Grasshopper

algorithmic modeling for Rhino

Hello,

as per discussion title, I am beginning to delve into multi-threading (mainly to understand how it works and where and when I might use it to speed up calculations of repetitive tasks). So far I took a look around and mainly took advantage of the examples at the following links:

http://www.grasshopper3d.com/forum/topics/c-multithreading-failure

http://james-ramsden.com/multithreading-a-foreach-loop-in-a-grassho...

As well as studying the code that Vicente Soler wrote for this: http://www.grasshopper3d.com/video/differential-growth, which contains several multi-threaded forEach loops, like this one for instance:

System.Threading.Tasks.Parallel.ForEach(springs, spring => spring.restLength += growth);

That updates the rest length of the springs with a growth factor.

I tried with a very simple operation of adding a quantity to an array of numbers and doing the same operation on the Y coordinate for a list of points (using ConcurrentBag as variable structure for the list).
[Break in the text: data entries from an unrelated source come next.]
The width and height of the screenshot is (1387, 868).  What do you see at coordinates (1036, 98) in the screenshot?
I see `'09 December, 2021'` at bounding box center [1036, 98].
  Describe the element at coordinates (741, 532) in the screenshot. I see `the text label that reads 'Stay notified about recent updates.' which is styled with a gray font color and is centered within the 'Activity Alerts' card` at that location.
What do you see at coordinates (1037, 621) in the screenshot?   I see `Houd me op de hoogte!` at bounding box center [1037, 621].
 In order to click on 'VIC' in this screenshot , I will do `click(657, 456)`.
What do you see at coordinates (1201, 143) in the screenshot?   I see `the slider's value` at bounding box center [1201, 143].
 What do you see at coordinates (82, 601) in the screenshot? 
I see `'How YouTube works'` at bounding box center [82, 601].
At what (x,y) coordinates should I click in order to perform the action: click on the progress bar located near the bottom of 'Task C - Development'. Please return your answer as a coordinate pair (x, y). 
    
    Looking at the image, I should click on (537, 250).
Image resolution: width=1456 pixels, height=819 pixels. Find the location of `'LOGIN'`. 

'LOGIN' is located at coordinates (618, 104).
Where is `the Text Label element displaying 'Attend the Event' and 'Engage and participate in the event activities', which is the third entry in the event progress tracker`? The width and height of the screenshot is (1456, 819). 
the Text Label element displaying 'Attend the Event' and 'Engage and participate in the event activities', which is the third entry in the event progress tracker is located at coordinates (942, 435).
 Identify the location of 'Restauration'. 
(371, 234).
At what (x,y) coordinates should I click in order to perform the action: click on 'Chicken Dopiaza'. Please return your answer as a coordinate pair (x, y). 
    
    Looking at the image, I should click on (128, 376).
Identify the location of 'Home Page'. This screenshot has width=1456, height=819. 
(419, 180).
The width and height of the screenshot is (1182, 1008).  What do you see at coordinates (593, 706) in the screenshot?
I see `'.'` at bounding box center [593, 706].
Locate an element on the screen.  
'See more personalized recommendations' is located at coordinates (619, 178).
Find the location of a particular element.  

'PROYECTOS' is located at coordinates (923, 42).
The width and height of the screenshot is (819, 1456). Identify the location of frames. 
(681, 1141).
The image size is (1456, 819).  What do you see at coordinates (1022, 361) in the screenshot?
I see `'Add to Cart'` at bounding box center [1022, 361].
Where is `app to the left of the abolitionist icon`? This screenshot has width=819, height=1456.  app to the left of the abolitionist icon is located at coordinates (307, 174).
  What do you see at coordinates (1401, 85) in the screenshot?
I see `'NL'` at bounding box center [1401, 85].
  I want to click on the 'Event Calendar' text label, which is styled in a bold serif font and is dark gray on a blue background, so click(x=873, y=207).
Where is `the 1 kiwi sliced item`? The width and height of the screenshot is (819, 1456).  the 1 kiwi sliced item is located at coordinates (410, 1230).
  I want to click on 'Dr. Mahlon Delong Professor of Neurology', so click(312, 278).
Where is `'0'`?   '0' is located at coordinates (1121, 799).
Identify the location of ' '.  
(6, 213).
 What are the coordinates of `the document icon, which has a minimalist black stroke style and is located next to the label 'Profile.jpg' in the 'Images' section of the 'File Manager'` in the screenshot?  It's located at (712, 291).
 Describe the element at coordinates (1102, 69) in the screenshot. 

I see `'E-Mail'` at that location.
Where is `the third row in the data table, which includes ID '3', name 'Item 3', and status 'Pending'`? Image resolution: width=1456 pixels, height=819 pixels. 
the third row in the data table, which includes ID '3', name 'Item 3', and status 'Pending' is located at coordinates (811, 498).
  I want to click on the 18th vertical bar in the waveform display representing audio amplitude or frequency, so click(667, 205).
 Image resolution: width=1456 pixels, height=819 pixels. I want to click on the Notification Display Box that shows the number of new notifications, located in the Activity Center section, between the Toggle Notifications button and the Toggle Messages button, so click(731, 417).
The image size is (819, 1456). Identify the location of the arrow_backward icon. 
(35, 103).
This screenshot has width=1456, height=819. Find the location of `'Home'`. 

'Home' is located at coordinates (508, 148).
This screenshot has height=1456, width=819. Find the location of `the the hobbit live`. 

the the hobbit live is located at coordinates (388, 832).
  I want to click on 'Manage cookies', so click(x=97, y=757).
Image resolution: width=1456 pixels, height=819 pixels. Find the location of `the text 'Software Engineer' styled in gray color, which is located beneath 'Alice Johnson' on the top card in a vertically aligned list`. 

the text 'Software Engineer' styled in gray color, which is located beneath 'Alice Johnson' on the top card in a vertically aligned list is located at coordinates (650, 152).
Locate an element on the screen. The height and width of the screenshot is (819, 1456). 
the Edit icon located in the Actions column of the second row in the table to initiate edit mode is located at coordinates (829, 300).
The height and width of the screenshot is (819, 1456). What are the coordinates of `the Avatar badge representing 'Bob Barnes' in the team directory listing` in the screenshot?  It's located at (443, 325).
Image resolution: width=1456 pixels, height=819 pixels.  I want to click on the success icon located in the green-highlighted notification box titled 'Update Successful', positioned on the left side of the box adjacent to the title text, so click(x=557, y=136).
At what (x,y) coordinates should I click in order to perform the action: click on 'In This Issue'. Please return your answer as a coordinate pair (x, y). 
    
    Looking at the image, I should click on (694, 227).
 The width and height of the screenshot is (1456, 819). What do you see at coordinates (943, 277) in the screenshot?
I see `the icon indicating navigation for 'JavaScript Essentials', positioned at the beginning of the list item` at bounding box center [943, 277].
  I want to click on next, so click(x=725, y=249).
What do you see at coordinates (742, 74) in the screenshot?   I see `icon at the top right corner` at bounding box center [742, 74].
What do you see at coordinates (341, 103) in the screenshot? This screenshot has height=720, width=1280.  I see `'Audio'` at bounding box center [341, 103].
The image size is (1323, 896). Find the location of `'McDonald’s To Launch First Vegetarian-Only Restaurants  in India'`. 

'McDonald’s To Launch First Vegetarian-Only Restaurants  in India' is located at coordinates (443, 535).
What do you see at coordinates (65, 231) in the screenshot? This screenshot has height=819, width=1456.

My main question is: why my code does not work? More specifically: the code performs the loop and the values in there are changed, but the output is as the loop never happened (see attached .gh file). There are 3 components, one with a simple list of points from the main script context, the second one from within a class and the third one is a working example - here the list used to go through the loop is not the same containing the data I am manipulating, but then what I don't understand is why Vicente's example (in which the list used to perform the forEach is the same where the data is manipulated) works.

Like I said, I am a beginner at multi-thread in general and multi-thread in C# in particular, so any help in understanding why my cases do not work, why the other working I cited do work, and if there are more general rules that I didn't consider in coding multi-thread loops is appreciated. Also, any hint on introductory reading/literature on the matter (of multi-threading in C# and within GH) would really be appreciated; there is really a ton of stuff out there and I could very well start from that, but any advice from people who have already gone through the same struggle would be a huge bonus.

Thank you in advance!

Views: 2699

Attachments:

Replies to This Discussion

I don't have time right now to delve into your code, but these are a few things to keep in mind when writing parallel algorithms:

  • There are different ways to multi-thread code, and which one is right for you depends on the specific problem. If you wish to simultaneously perform distinct, long-running processes you will need a different approach (probably System.Threading.Task based) than if you need to perform loads of really short calculations.
  • Data which is accessed for reading from multiple threads may get duplicated by the runtime if it feels that is required. This will result in (potentially very significant) overhead.
  • Data which is accessed for writing from multiple threads is always a huge problem. Either the threads access the data simultaneously which can result in missing or corrupt data, or the threads must lock the collection during each write, which tanks performance. The collection types in the Concurrent namespace may well resort to locking and may thus be slow to use.
  • The single most useful design pattern for multi-threaded code is immutability. Design your classes in such a way that they cannot be changed once constructed. Consider the System.String type as a prime example of this pattern. Classes which are immutable are much safer to use because they cannot be corrupted after the fact.
  • Finally, writing multi-threaded code is hard. It's difficult to make it safe. It's difficult to debug. It's difficult to actually make it fast. Besides infinite recursion, there's no more efficient way to completely crash your program than writing MT code.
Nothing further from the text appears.